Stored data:
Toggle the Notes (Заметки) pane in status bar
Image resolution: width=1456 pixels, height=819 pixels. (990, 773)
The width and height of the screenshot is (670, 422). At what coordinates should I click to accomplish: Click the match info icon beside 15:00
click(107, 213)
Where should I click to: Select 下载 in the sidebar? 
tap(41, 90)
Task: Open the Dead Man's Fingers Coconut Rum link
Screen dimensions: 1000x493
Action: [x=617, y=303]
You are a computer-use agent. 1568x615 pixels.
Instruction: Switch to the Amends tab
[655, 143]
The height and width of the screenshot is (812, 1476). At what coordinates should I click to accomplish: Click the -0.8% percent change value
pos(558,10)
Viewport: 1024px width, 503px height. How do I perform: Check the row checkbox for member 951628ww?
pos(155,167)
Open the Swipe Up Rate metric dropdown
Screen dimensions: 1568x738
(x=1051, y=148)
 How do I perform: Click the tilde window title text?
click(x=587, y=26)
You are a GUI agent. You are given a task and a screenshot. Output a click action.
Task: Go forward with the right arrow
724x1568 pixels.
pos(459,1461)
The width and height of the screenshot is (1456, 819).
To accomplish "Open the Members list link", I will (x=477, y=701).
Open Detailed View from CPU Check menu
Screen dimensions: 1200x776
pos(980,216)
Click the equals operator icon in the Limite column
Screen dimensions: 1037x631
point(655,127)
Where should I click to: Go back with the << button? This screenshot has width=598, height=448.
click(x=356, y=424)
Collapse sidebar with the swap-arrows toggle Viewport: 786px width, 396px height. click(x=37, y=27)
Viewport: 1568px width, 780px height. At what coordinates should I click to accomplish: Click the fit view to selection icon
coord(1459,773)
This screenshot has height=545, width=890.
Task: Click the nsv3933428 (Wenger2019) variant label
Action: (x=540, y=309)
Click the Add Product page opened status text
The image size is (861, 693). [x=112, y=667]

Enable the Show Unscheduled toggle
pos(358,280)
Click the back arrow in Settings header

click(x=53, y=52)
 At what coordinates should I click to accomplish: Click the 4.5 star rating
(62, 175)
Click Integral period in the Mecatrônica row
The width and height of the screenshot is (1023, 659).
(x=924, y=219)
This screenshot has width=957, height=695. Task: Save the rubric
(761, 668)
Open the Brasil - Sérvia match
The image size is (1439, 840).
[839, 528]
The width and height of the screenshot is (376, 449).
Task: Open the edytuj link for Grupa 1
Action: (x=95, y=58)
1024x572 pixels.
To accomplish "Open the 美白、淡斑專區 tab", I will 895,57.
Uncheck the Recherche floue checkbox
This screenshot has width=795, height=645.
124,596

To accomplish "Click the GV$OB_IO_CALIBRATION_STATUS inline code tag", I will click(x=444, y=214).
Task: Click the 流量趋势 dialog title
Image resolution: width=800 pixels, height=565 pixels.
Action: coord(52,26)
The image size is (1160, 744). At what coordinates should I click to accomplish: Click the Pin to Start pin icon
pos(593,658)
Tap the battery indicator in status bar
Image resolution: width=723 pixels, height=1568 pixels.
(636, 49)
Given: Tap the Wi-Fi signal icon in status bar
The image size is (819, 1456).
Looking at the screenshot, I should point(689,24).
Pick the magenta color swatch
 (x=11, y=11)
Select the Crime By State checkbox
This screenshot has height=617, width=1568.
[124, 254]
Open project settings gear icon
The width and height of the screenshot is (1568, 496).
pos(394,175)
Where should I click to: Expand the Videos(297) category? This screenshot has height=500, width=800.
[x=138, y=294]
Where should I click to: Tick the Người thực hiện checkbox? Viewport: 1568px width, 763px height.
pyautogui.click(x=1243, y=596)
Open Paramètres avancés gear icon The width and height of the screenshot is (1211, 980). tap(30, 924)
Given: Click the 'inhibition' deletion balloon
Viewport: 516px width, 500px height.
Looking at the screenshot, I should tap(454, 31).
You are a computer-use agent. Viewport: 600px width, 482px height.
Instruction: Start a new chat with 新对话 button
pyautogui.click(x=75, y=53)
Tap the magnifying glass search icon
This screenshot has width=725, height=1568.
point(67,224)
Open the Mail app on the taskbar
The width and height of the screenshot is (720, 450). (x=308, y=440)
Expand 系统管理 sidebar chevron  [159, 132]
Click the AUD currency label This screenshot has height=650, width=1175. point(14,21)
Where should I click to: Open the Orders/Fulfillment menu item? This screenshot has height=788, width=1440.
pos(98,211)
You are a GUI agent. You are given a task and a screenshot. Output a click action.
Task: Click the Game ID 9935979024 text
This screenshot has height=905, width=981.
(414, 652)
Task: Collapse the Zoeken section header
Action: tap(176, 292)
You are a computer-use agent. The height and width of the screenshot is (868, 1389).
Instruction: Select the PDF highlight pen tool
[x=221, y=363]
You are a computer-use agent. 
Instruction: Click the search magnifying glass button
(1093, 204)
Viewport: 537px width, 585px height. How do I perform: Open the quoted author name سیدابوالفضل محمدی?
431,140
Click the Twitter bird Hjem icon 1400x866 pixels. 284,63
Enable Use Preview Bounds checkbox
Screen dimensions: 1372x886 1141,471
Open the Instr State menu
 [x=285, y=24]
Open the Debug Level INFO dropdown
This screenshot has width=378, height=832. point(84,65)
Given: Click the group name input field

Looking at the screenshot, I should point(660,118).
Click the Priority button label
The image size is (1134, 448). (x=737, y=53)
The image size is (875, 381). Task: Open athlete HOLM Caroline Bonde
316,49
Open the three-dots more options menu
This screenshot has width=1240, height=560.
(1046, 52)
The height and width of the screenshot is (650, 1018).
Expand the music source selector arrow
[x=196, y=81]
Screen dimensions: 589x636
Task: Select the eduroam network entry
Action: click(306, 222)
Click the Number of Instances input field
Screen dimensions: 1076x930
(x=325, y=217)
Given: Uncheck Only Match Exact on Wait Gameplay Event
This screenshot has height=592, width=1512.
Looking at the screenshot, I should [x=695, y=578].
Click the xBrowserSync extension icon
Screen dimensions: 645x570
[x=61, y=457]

▶ Work instructions:
Output exactly the lines of the records from the first through the one bearing "The width and height of the screenshot is (1456, 819).", both ends included.

▶ Result of this task:
Toggle the Notes (Заметки) pane in status bar
Image resolution: width=1456 pixels, height=819 pixels. (990, 773)
The width and height of the screenshot is (670, 422). At what coordinates should I click to accomplish: Click the match info icon beside 15:00
click(107, 213)
Where should I click to: Select 下载 in the sidebar? 
tap(41, 90)
Task: Open the Dead Man's Fingers Coconut Rum link
Screen dimensions: 1000x493
Action: [x=617, y=303]
You are a computer-use agent. 1568x615 pixels.
Instruction: Switch to the Amends tab
[655, 143]
The height and width of the screenshot is (812, 1476). At what coordinates should I click to accomplish: Click the -0.8% percent change value
pos(558,10)
Viewport: 1024px width, 503px height. How do I perform: Check the row checkbox for member 951628ww?
pos(155,167)
Open the Swipe Up Rate metric dropdown
Screen dimensions: 1568x738
(x=1051, y=148)
 How do I perform: Click the tilde window title text?
click(x=587, y=26)
You are a GUI agent. You are given a task and a screenshot. Output a click action.
Task: Go forward with the right arrow
724x1568 pixels.
pos(459,1461)
The width and height of the screenshot is (1456, 819).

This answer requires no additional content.